— Start of EXTRACT TO READ —

# LFTS 10/25/21



## old graybeard (Jan 19, 2006)

I think I'll sit this one out. The rain is really coming down and it looks like it's here to stay. No sense in being stupid. Good luck to anyone who has better weather.


----------



## Fissshh On! (Apr 22, 2010)

Same thing here in the Thumb, evening hunts here are always better. Probably saw a dozen last night - had a Doe stalking my blind trying to figure out what was in there, she came to within 14 yards. Made a nice video of a Spike.


----------



## bustapapa (Mar 25, 2009)

Windy here in missaukee county. Terrible wind for my hunt. Pulling the blankets back on and waiting for winds to die down. Looks like getting some chores done today and hitting it hard tomorrow. Winds 20-30 today. Good luck for those going out.


----------



## Carpenter Bill (Jan 27, 2018)

U guys are killing me, lol can't shoot em in the bed. It's a rainday for us in southern lower Michigan. Rather it was snow. Heading to the rack shack Friday, chasing tail. Luv this time of year.


----------



## Sam22 (Jan 22, 2003)

Headed out, first AM hunt of the year for me. Going to hang and the same tree I killed my public land 10 pt on oct 25 2019. I got daylight pics of one I would shoot there yesterday am.

— End of EXTRACT TO READ —
— Start of DATASET ROWS —

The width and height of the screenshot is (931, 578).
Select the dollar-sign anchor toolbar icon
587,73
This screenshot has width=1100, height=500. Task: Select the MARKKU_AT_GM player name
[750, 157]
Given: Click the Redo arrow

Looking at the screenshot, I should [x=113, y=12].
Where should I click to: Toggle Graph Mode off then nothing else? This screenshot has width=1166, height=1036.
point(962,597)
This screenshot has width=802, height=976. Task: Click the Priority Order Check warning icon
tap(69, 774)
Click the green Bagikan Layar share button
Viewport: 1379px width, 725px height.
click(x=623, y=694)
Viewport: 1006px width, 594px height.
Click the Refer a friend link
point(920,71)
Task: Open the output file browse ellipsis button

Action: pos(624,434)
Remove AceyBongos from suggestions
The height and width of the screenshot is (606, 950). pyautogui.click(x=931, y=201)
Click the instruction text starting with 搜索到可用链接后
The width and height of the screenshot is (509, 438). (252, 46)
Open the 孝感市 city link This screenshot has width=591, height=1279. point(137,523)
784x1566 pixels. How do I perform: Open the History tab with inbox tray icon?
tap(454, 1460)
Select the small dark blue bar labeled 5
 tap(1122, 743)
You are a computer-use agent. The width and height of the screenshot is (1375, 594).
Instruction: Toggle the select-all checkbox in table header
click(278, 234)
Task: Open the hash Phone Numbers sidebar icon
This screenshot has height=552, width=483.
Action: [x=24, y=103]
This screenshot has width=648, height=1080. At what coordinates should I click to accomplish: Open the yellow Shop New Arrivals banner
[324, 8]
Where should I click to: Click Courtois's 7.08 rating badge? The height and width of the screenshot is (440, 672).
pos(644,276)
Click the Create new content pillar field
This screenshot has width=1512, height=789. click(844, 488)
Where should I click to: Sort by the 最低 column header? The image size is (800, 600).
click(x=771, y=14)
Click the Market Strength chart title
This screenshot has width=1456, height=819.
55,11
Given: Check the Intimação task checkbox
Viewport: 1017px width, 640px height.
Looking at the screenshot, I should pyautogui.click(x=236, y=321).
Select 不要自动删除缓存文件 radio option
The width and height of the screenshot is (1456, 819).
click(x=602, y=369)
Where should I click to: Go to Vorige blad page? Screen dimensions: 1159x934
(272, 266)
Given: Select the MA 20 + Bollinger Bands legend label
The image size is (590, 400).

— End of DATASET ROWS —

# STATED EXERCISE 1
From the LFTS hunting thread, give again the part that opens with the words containing "U guys are killing" and closes with "time of year.".
# STATED EXERCISE 2
Answer these from the LFTS hunting thread:
(a) How close did the doe get to Fissshh On!'s blind?
(b) What wind speeds does bustapapa report for the day?
(c) Where is Carpenter Bill having a rain day?

# RESPONSE 1
U guys are killing me, lol can't shoot em in the bed. It's a rainday for us in southern lower Michigan. Rather it was snow. Heading to the rack shack Friday, chasing tail. Luv this time of year.

# RESPONSE 2
(a) Within 14 yards.
(b) 20-30.
(c) Southern lower Michigan.